HOW TO COMPLETE THIS TASK ▸ From the records below, determine the number of lines containing "beside". Output that number alone.

PROVIDED RECORDS ▸
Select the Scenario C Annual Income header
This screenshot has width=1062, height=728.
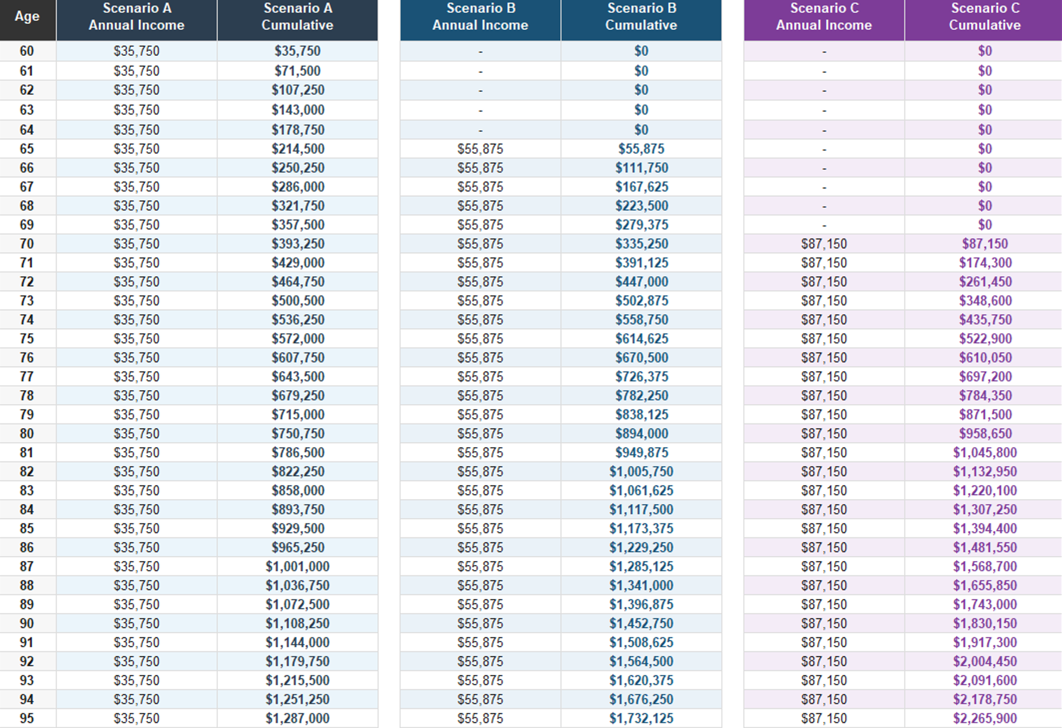point(824,17)
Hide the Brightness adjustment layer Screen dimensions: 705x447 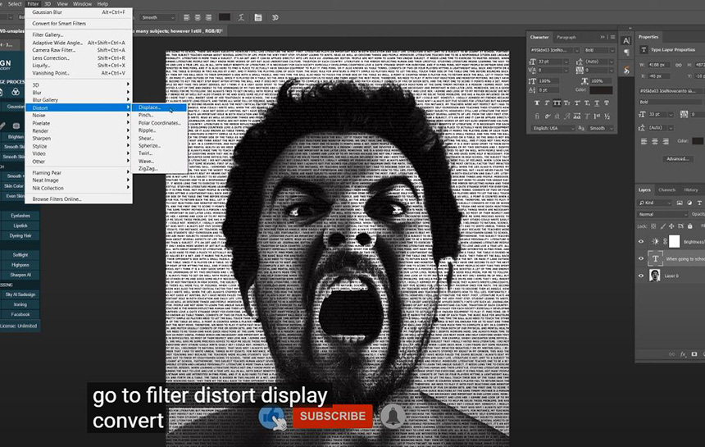click(641, 241)

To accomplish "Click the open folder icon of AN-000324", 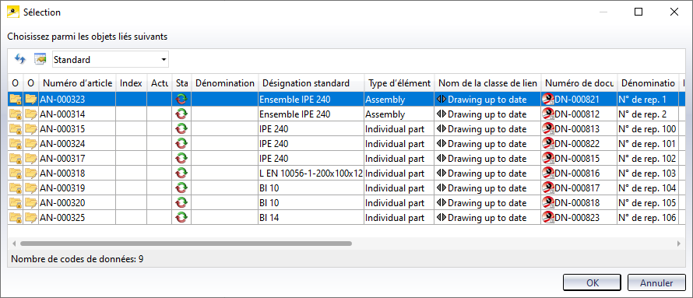I will 31,143.
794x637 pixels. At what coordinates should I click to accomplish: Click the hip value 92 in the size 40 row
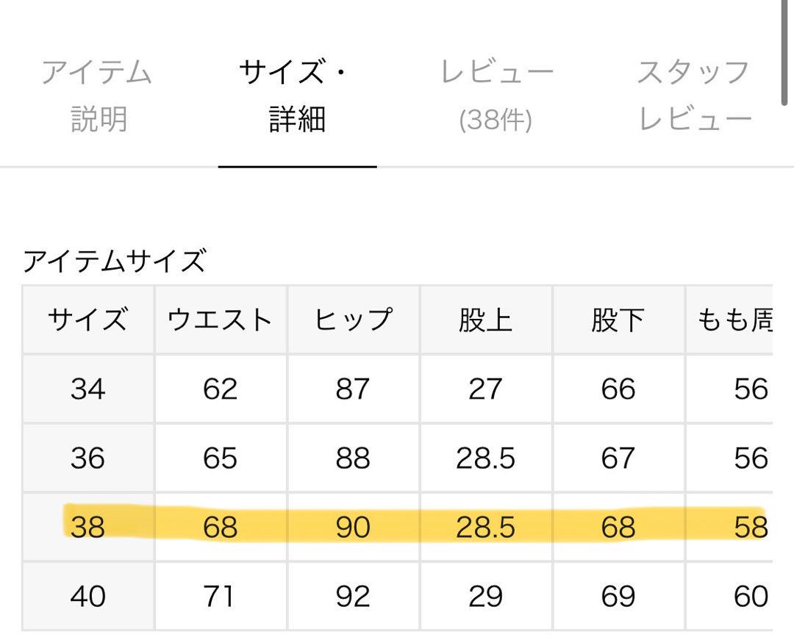(353, 596)
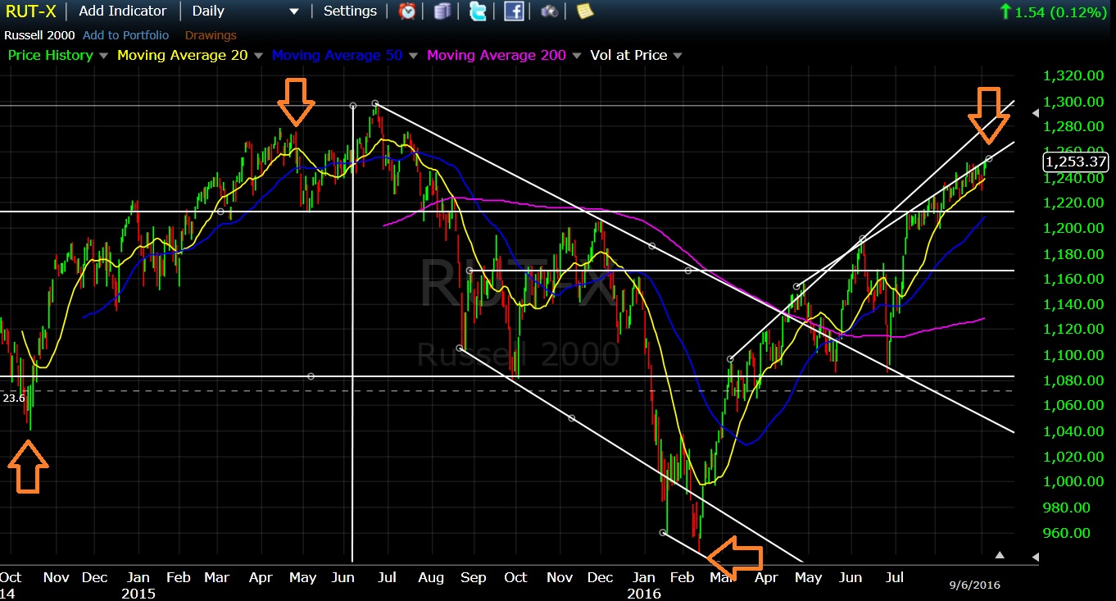Viewport: 1116px width, 601px height.
Task: Click the Add to Portfolio link
Action: (126, 35)
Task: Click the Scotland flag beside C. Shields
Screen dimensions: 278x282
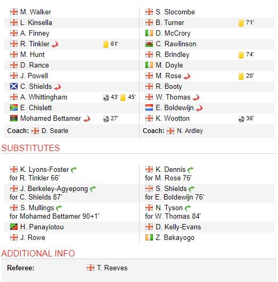Action: pos(14,86)
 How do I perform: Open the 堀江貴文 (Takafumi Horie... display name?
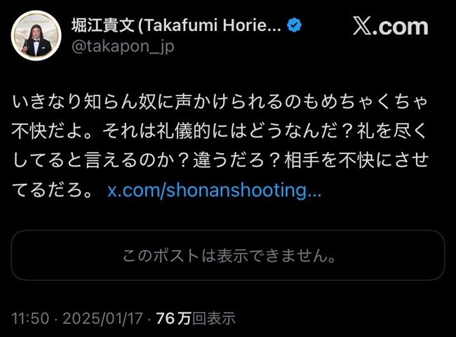pos(176,25)
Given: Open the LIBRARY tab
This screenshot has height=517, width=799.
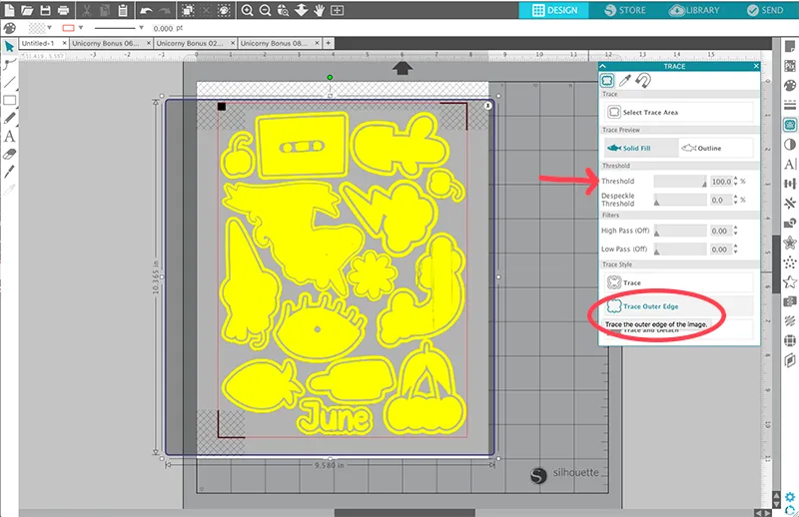Looking at the screenshot, I should point(696,10).
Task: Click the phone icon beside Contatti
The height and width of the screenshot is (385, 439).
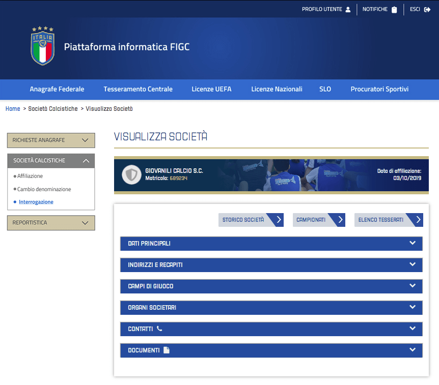Action: pos(159,329)
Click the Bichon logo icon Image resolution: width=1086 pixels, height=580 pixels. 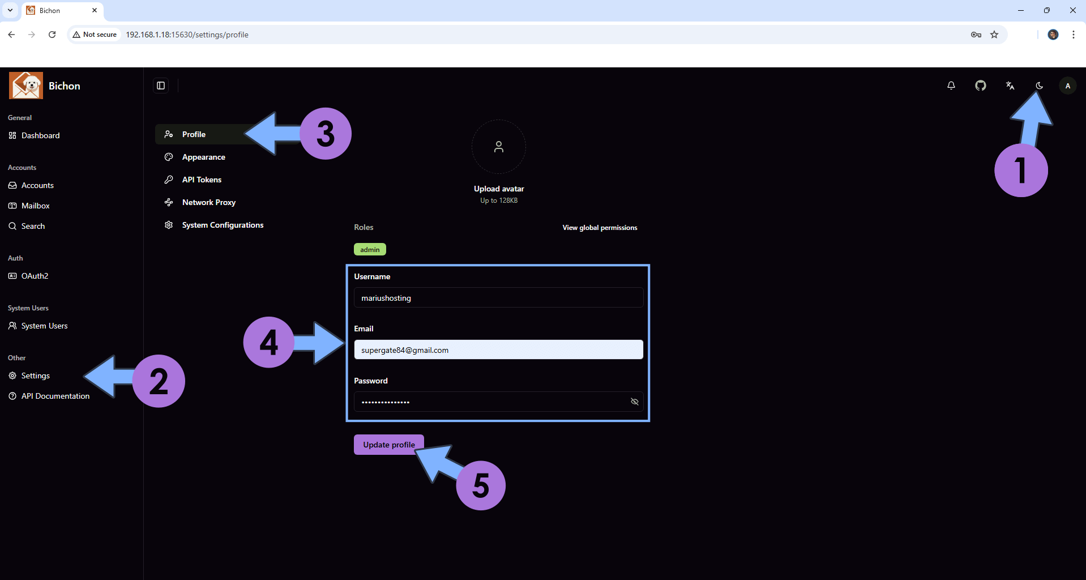26,86
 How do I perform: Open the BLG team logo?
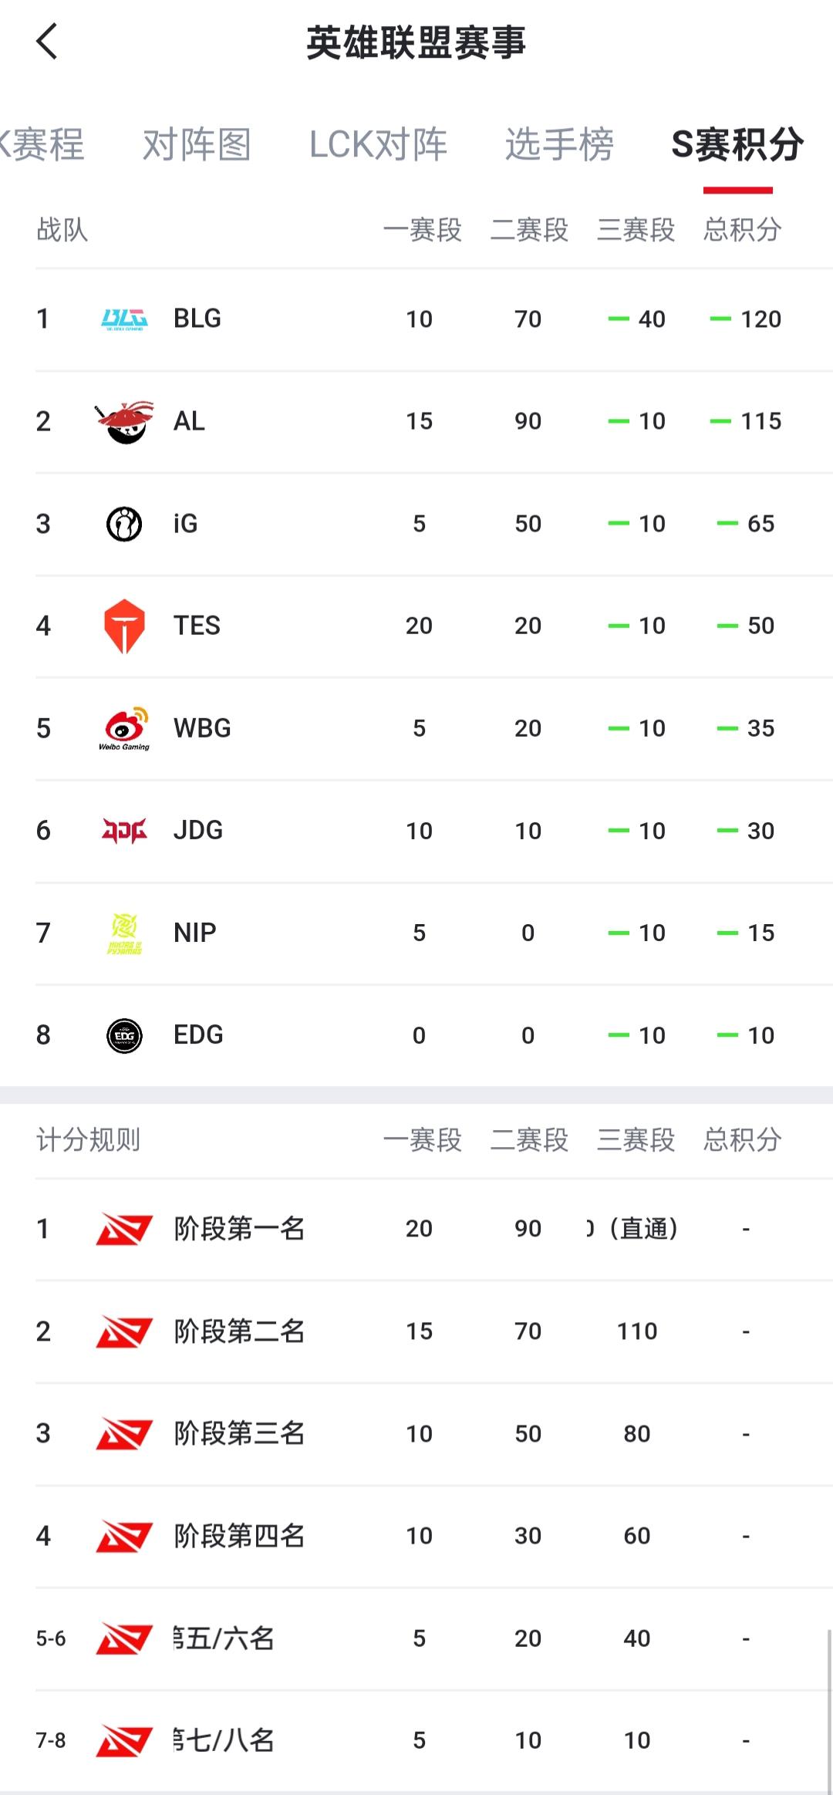pos(124,319)
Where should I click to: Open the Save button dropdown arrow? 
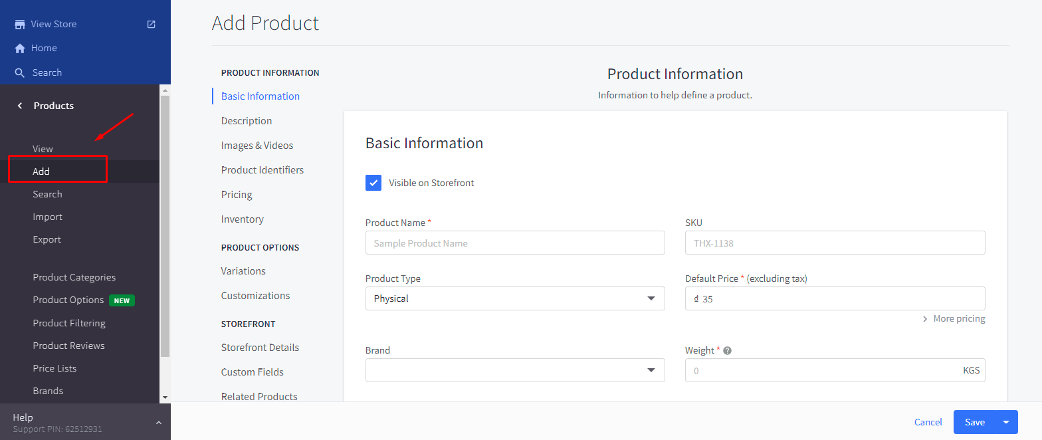(1006, 422)
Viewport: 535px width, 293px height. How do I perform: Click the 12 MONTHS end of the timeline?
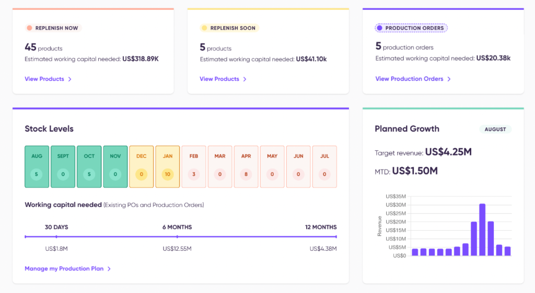[336, 237]
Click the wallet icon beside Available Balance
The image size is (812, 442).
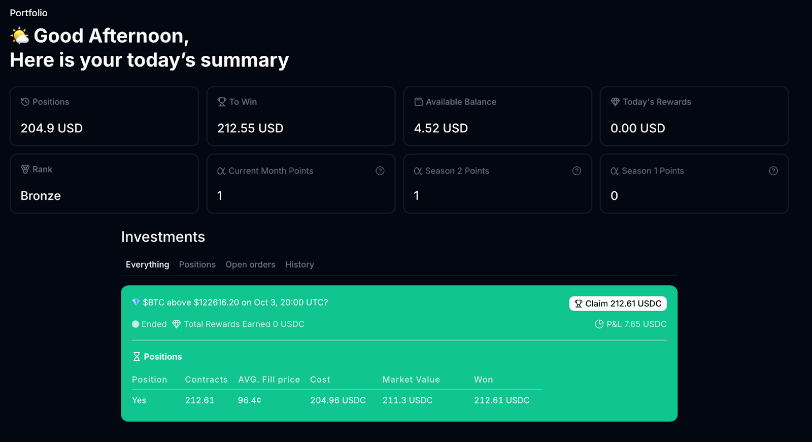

RESPONSE BELOW ▸ 3